In the records below, find every line that contains "options" and list it.

Segment Start: DATA FOR ANALYSIS

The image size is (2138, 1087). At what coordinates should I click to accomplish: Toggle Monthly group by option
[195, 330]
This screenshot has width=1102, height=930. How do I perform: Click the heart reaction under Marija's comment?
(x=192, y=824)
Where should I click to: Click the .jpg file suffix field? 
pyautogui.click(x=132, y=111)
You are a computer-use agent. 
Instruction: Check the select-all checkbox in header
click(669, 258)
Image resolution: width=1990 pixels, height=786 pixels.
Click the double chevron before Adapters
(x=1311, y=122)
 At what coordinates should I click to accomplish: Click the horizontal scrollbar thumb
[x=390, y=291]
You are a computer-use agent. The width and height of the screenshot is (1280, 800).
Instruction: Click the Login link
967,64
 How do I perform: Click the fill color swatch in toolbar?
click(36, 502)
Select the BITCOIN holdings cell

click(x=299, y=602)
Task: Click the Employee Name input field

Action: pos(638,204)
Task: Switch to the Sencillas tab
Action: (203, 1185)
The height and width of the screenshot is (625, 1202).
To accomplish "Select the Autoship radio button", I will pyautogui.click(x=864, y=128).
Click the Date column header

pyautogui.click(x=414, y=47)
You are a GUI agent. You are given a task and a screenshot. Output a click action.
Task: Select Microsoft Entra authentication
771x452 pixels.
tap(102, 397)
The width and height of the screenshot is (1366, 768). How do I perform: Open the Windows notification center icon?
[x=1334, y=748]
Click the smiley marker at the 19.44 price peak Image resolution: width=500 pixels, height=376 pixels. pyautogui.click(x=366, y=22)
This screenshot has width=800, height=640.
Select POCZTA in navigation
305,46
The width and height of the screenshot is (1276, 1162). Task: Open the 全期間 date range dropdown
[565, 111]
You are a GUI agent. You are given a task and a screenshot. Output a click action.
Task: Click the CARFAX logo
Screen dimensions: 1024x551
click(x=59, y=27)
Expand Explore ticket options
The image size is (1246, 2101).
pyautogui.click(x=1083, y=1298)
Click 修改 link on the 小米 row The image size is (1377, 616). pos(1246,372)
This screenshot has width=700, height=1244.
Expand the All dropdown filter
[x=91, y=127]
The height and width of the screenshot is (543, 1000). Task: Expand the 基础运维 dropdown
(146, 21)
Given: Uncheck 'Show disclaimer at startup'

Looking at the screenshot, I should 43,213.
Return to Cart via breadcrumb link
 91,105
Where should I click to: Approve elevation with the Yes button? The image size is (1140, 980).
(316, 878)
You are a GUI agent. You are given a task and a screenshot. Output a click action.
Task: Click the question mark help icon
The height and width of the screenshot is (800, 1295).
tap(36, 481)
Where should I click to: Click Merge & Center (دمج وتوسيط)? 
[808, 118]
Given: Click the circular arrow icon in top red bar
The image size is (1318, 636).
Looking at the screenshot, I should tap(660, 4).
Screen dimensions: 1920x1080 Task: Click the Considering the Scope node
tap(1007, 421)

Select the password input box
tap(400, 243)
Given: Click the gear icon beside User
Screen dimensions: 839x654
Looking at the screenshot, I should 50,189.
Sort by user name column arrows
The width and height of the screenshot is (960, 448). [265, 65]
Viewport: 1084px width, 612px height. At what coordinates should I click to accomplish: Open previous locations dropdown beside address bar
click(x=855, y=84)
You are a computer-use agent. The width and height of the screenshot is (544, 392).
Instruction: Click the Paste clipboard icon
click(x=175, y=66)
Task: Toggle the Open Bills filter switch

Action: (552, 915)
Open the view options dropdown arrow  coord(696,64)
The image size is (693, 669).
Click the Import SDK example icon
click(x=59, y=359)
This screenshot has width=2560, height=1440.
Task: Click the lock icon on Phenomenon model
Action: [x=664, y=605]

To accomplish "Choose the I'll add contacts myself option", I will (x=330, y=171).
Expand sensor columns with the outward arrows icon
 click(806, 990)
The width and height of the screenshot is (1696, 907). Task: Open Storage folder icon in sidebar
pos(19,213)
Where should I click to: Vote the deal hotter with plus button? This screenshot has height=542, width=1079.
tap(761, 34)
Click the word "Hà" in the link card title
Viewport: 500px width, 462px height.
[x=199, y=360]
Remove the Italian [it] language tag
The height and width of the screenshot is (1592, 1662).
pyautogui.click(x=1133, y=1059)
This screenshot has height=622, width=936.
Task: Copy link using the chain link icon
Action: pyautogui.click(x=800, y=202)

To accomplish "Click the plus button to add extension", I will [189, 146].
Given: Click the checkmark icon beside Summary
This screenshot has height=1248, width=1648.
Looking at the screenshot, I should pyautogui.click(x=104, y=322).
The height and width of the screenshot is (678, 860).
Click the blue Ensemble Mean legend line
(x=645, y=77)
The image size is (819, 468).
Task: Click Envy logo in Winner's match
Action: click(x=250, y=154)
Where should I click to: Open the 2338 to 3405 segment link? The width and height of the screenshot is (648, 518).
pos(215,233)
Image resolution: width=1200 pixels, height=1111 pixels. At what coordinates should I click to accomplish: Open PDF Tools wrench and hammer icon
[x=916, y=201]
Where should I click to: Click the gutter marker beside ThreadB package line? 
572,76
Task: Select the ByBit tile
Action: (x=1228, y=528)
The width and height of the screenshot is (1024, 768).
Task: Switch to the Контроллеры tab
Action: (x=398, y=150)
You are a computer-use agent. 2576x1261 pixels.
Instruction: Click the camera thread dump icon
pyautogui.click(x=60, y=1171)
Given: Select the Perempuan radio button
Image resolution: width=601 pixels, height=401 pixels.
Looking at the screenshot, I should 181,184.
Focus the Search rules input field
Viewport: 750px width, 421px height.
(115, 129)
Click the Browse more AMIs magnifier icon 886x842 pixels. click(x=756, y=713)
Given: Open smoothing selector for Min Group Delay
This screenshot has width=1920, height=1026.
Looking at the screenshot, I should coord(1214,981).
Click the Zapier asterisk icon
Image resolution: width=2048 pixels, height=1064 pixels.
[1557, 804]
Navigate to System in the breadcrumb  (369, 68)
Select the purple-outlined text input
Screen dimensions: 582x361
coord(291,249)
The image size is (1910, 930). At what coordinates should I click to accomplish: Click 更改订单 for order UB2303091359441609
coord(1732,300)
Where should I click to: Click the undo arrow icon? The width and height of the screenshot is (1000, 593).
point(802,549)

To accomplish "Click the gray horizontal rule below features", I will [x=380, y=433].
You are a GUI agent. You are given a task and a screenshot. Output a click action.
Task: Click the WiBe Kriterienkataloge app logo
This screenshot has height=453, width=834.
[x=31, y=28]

Segment End: DATA FOR ANALYSIS

## RESULT OF THIS EXERCISE
Expand Explore ticket options
Open the view options dropdown arrow  coord(696,64)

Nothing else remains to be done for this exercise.